» PROBLEM TO SOLVE
Output only these lines, set down exactly: the one containing "This screenshot has width=1176, height=1009." and each line after it through the end of the records.

» DATA SECTION
-=-=-=-=-
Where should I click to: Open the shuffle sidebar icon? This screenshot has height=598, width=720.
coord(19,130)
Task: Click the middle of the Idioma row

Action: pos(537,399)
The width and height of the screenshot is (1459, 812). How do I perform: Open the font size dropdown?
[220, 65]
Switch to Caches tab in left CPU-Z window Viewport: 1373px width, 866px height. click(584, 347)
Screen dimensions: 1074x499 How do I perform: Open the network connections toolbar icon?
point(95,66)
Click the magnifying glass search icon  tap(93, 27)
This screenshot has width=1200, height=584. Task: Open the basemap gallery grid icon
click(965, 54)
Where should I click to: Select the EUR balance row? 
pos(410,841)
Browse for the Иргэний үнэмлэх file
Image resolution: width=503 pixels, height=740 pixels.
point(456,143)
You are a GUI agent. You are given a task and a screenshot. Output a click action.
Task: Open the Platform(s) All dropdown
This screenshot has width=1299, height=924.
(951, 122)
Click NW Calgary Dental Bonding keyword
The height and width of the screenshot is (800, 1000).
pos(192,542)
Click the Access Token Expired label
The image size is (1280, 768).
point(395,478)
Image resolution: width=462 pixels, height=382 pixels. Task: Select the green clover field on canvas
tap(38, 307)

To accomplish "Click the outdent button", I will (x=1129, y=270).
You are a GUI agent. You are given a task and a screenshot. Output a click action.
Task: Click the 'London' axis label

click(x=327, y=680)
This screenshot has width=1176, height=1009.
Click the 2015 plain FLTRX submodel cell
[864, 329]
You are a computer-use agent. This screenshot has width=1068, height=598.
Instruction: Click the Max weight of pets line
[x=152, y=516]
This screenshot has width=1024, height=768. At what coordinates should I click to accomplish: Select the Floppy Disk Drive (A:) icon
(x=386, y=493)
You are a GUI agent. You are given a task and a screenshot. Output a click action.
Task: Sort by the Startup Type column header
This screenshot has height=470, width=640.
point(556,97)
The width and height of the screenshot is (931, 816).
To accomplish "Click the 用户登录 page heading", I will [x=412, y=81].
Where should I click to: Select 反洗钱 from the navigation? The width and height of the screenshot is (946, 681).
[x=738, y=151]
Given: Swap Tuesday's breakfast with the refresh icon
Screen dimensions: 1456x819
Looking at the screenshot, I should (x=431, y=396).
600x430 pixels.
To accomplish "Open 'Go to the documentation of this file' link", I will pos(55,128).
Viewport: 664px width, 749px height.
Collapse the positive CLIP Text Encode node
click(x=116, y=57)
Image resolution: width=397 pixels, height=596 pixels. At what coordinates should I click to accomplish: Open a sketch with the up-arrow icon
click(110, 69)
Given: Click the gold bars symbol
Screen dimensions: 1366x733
-=-=-=-=-
» SOLUTION FOR THIS TASK
This screenshot has width=1176, height=1009.
Click the 2015 plain FLTRX submodel cell
[864, 329]
You are a computer-use agent. This screenshot has width=1068, height=598.
Instruction: Click the Max weight of pets line
[x=152, y=516]
This screenshot has width=1024, height=768. At what coordinates should I click to accomplish: Select the Floppy Disk Drive (A:) icon
(x=386, y=493)
You are a GUI agent. You are given a task and a screenshot. Output a click action.
Task: Sort by the Startup Type column header
This screenshot has height=470, width=640.
point(556,97)
The width and height of the screenshot is (931, 816).
To accomplish "Click the 用户登录 page heading", I will [x=412, y=81].
Where should I click to: Select 反洗钱 from the navigation? The width and height of the screenshot is (946, 681).
[x=738, y=151]
Given: Swap Tuesday's breakfast with the refresh icon
Screen dimensions: 1456x819
Looking at the screenshot, I should (x=431, y=396).
600x430 pixels.
To accomplish "Open 'Go to the documentation of this file' link", I will pos(55,128).
Viewport: 664px width, 749px height.
Collapse the positive CLIP Text Encode node
click(x=116, y=57)
Image resolution: width=397 pixels, height=596 pixels. At what coordinates should I click to accomplish: Open a sketch with the up-arrow icon
click(110, 69)
Given: Click the gold bars symbol
Screen dimensions: 1366x733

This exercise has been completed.